#### [Texto de la página]
——

Hace unos días se publicaron los datos de la contabilidad nacional de Alemania relativos al segundo trimestre del año. La tasa negativa de su PIB (-0,1) ha hecho saltar la alarma en toda la Eurozona. Con unas u otras palabras la prensa venía a titular más o menos del mismo modo «peligro de recesión en la locomotora europea”, lo que se certificaría, desde el punto de vista doctrinal, si la tasa del tercer trimestre fuese también negativa. La intranquilidad puede estar tanto o más justificada cuanto que la Eurozona en su conjunto tiene un precario crecimiento (0,2%), Italia hace ya tiempo que está estancada y Francia se encuentra al borde de la recesión.

——

[Elementos listados en un conjunto de datos]
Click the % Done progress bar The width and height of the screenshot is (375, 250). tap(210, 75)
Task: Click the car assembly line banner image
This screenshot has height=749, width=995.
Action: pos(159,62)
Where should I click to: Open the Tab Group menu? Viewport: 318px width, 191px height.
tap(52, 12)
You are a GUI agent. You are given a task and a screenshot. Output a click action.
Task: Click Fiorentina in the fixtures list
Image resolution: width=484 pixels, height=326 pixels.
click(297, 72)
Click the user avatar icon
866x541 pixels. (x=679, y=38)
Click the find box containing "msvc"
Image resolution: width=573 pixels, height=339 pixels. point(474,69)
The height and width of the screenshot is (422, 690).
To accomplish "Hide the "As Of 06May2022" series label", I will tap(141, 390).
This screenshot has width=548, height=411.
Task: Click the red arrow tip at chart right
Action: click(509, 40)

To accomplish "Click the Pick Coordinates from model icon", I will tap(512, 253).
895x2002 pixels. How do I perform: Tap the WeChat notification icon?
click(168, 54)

——

#### [Ejercicios por resolver]
a. Reproduce literalmente el fragmento del texto sobre la economía alemana que va desde "Hace unos días" hasta "de la recesión.", ambos incluidos.
b. Enumera todos los países que se nombran en el texto sobre la economía alemana.
Responde basándote solo en el texto sobre la economía alemana.

#### [Respuestas en orden]
a.
Hace unos días se publicaron los datos de la contabilidad nacional de Alemania relativos al segundo trimestre del año. La tasa negativa de su PIB (-0,1) ha hecho saltar la alarma en toda la Eurozona. Con unas u otras palabras la prensa venía a titular más o menos del mismo modo «peligro de recesión en la locomotora europea”, lo que se certificaría, desde el punto de vista doctrinal, si la tasa del tercer trimestre fuese también negativa. La intranquilidad puede estar tanto o más justificada cuanto que la Eurozona en su conjunto tiene un precario crecimiento (0,2%), Italia hace ya tiempo que está estancada y Francia se encuentra al borde de la recesión.

b. Alemania, Italia, Francia